Donald Rumsfeld, the new defense secretary, had first worked along side Cheney more than three decades earlier, when Cheney served as Rumsfeld's administrative assistant in the Nixon administration. Cheney, as defense secretary in the first Bush administration, had selected Cohn Powell (over several more senior generals) to be the chairman of the Joint Chiefs of Staff and served alongside him for three years. Richard Armitage, the new deputy secretary of state, had worked with Powell when the two men helped run the Pentagon in the Reagan administration. Paul Wolfowitz, the new deputy secretary of defense in 2001, had collaborated closely with Armitage when the two men were responsible for America's relations with Asia under Reagan. Wolfowitz had also served in the Pentagon as a top aide to Cheney. During the 1990s, when the Republicans were out of power, Wolfowitz had served on a prominent missile commission headed by Rumsfeld, and Armitage had run a small private consulting firm that employed Cheney's daughter.
By 2001 the Republicans had already controlled the White House for twenty of the previous thirty-two years. Their frequent successes in presidential politics had opened the way for ambitious Republicans such as the Vulcans to accumulate more years of on-the-job experience in foreign policy than their counterparts in the Democratic Party. They had a long history, a collective memory Even the two youngest members of the Bush foreign policy team of 2001-the president himself and Rice, his national security adviser-had extraordinarily close ties to this legacy of the past. Bush's father of course had been president of the United States and before that had served as director of central intelligence and U.S. vice president. Rice had had the arduous task of coordinating policy toward the Soviet Union in the first Bush administration; she had been carefully groomed as a protégée by Brent Scowcroft, the elder Bush's national security adviser.

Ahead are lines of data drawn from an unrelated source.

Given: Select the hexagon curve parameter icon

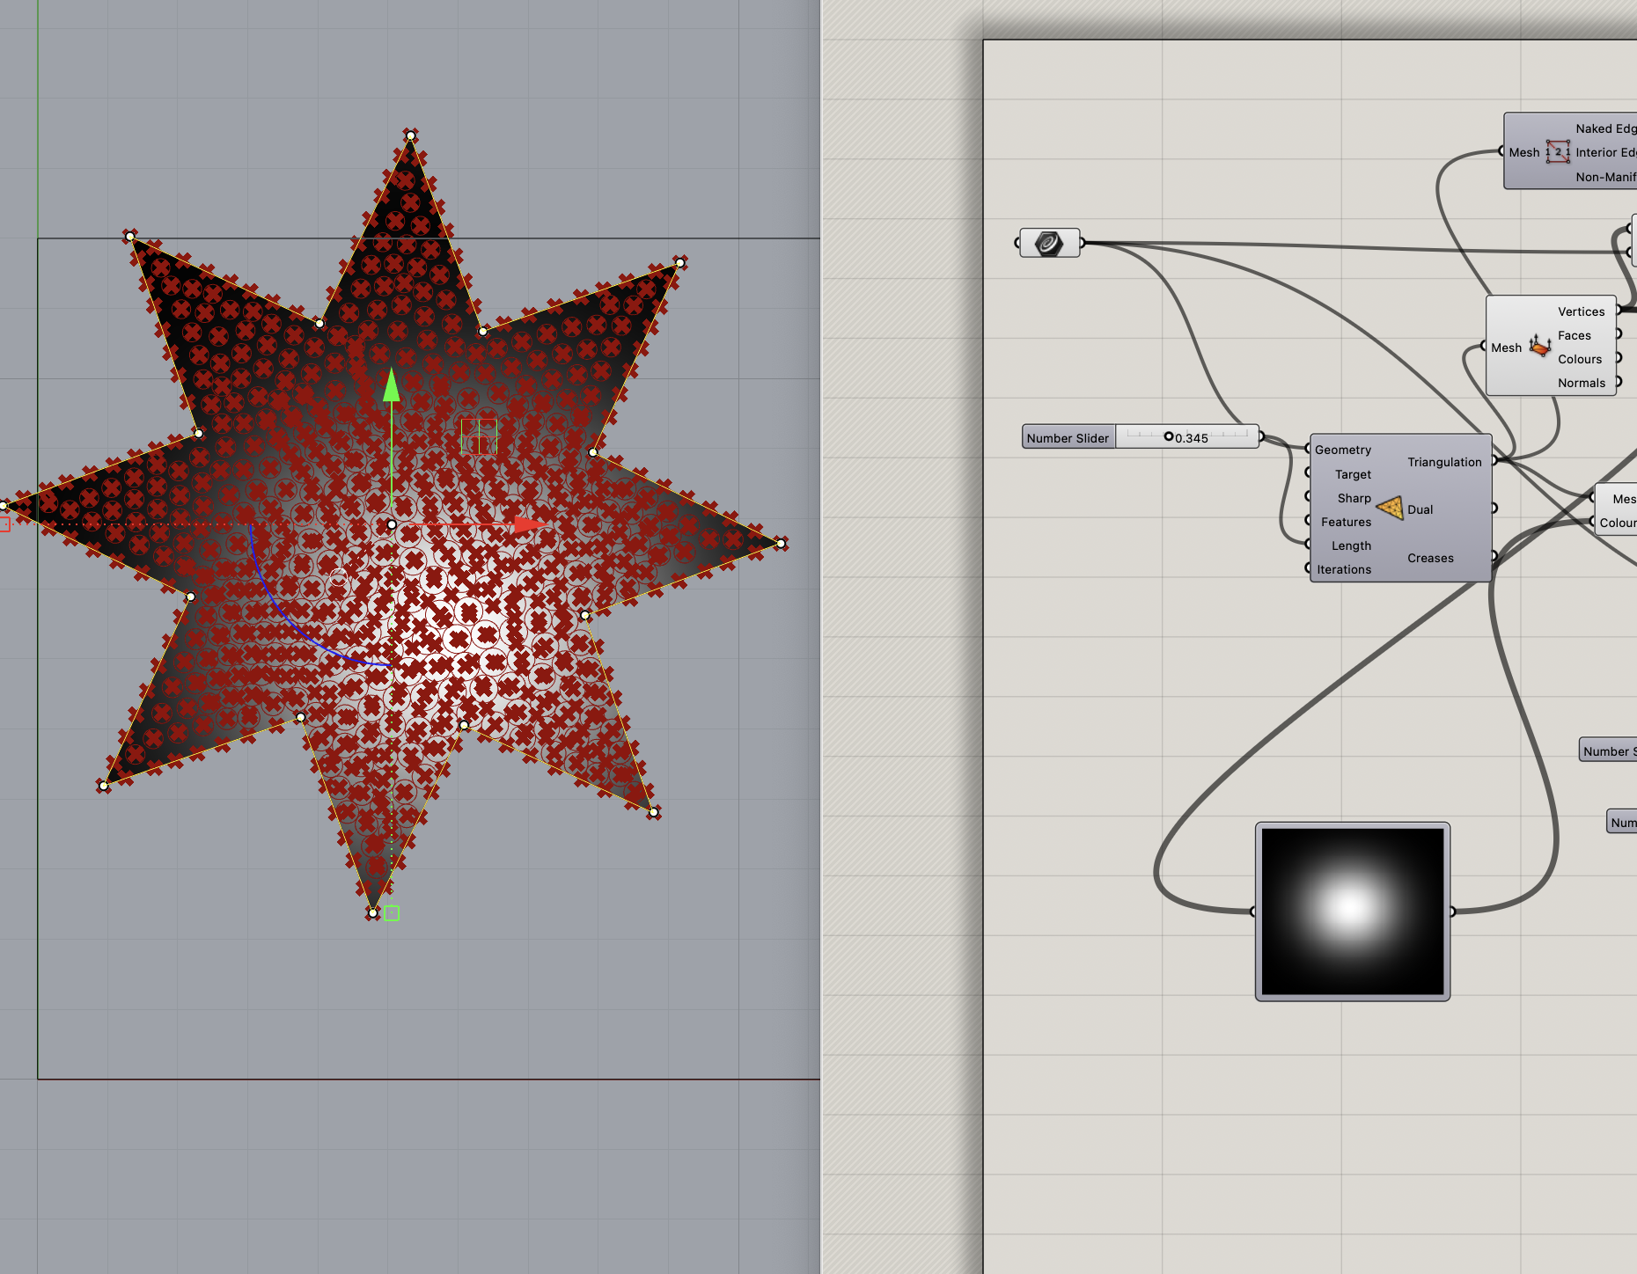Looking at the screenshot, I should [1048, 243].
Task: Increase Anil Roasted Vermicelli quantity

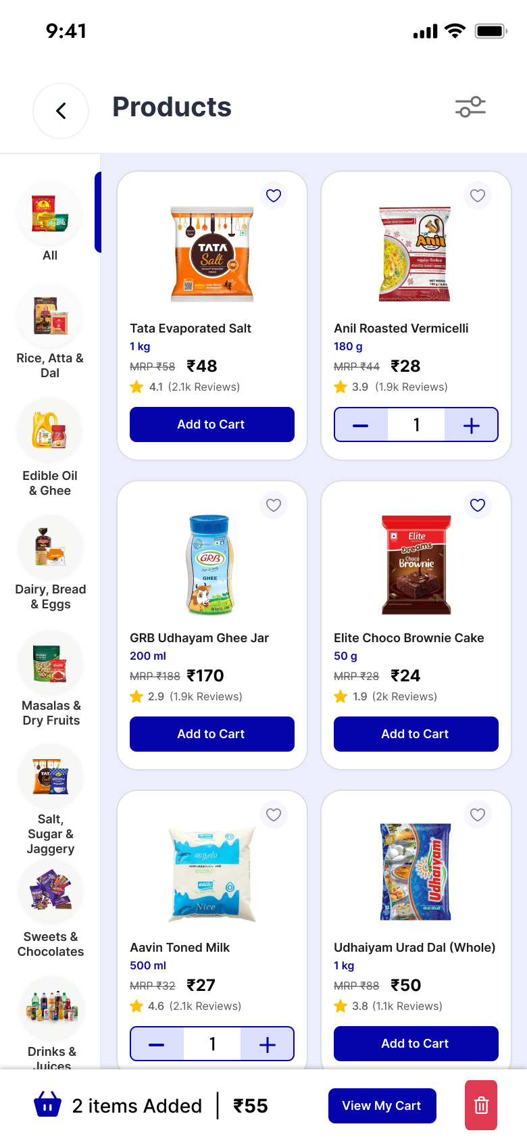Action: [x=471, y=425]
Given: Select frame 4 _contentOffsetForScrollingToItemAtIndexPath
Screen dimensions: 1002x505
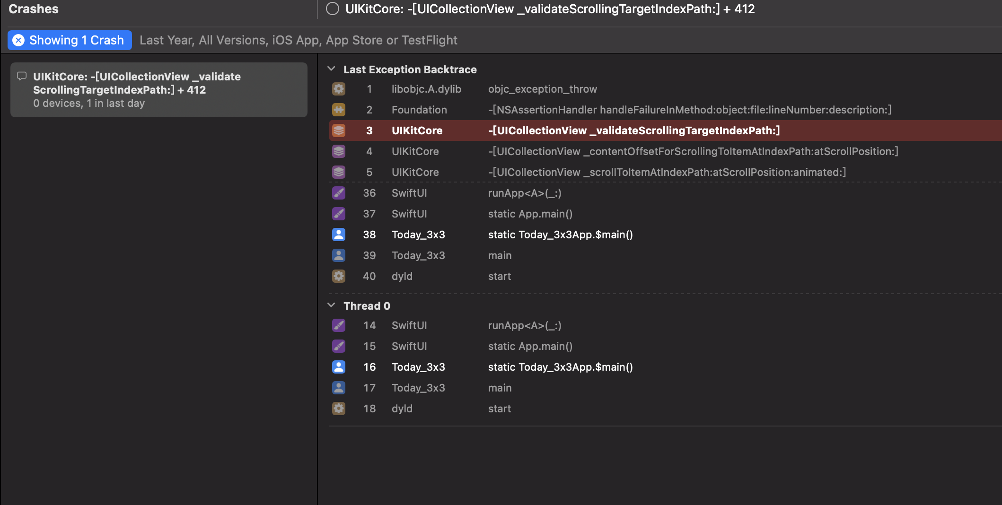Looking at the screenshot, I should [x=693, y=151].
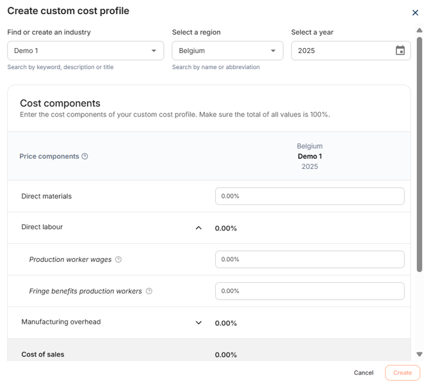This screenshot has width=429, height=384.
Task: Open the year calendar picker icon
Action: [400, 51]
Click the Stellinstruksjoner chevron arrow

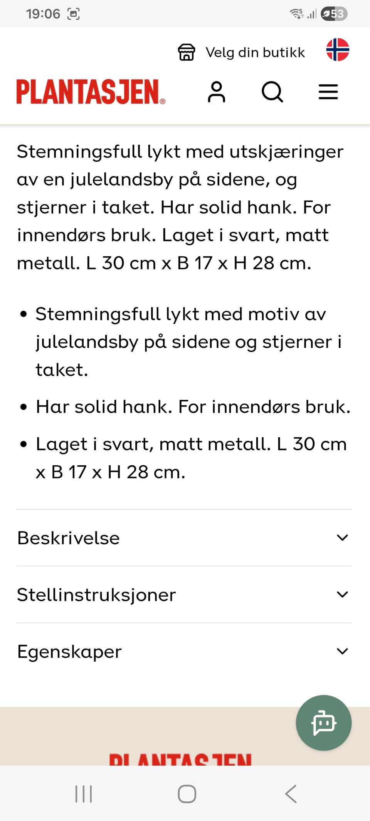342,595
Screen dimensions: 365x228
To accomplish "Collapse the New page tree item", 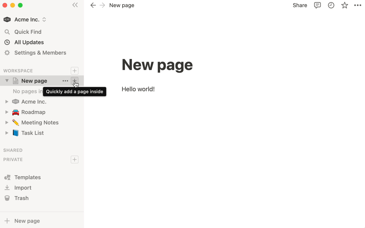I will click(x=7, y=81).
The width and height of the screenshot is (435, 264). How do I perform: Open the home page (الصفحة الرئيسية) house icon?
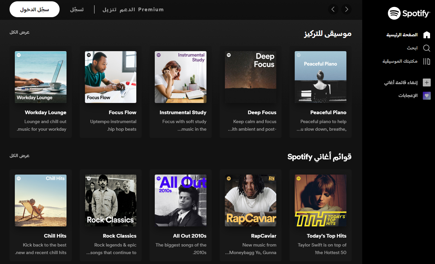click(427, 35)
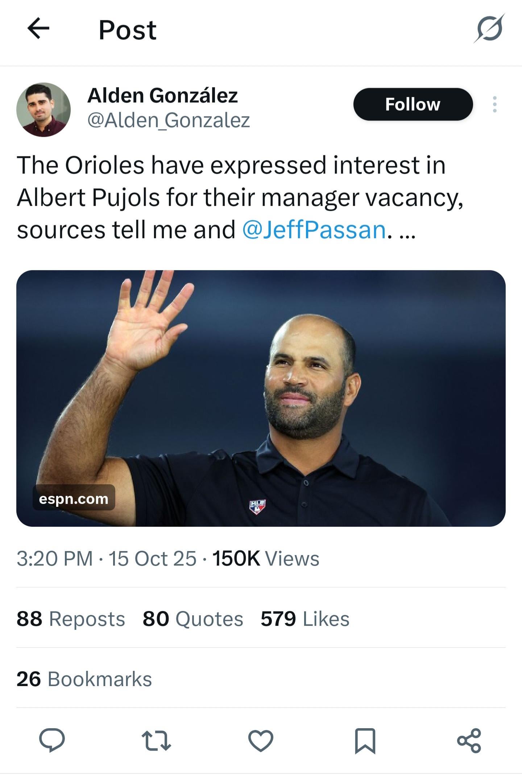Tap the Alden González display name
522x783 pixels.
pos(162,95)
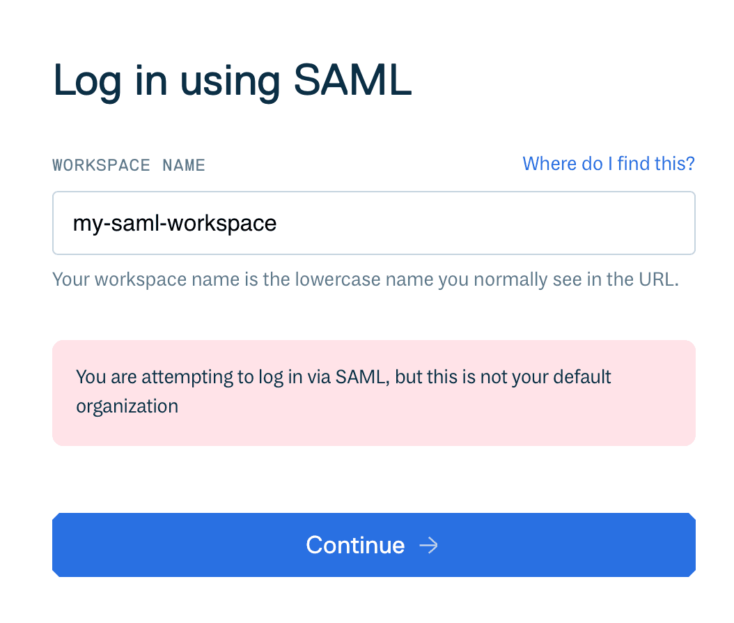Open the "Where do I find this?" link
Image resolution: width=734 pixels, height=623 pixels.
coord(609,164)
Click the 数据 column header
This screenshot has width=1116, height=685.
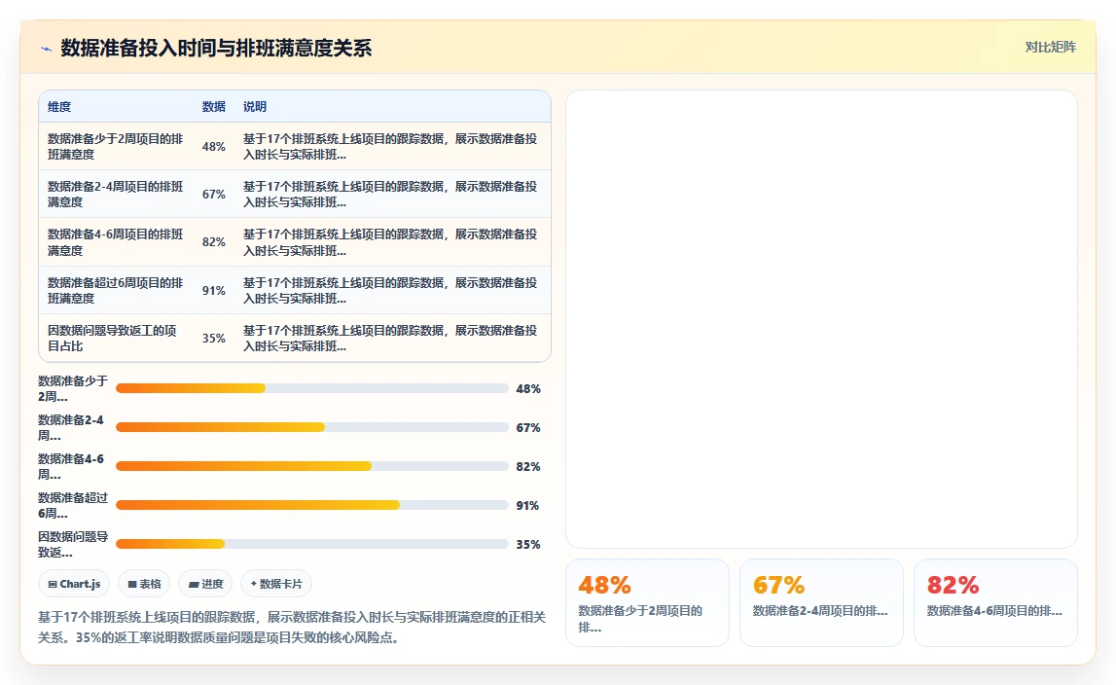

The interconnecting relationships and the overhang of the past extended down through the ranks of the faithful. The aides and disciples of the top leaders had also toiled and advanced together through the series of past Republican administrations. Some of them shuffled back and forth from one boss to another. I. Lewis (Scooter) Libby, Vice President Cheney's new chief of staff, had been an undergraduate student of Wolfowitz's at Yale University three decades earlier and had served as an aide to Wolfowitz for more than a decade during the Reagan and first Bush administrations. Several members of Rice's new National Security Council team had worked previously for Cheney, Wolfowitz or Armitage.
Because of this legacy, as the Republicans prepared to return to power in 2001, there were suggestions that America relations with the world were about to be restored to what they had been in the first Bush administration. During the same week, New York Times columnists Maureen Dowd and Thomas L. Friedman chose the same word, retreads, to describe the people surrounding Bush. "George II was an obedient son who emulated his father, the old king, in all respects," wrote Dowd a few weeks later. "He felt no need to put his own stamp on his monarchy."
Such perceptions extended well beyond the realm of newspaper columns. Overseas many foreign governments and scholars basked in a sense of security that a new Bush administration would follow largely along the lines of the previous one and that its policies would be predictable. Its veterans were thought to care about great power diplomacy, not moral crusades; about maintaining stability, not changing the world. "The Republicans are generally better at foreign and security policy than the Democrats," observed Yang Jiemian of the Shanghai Institute for International Studies.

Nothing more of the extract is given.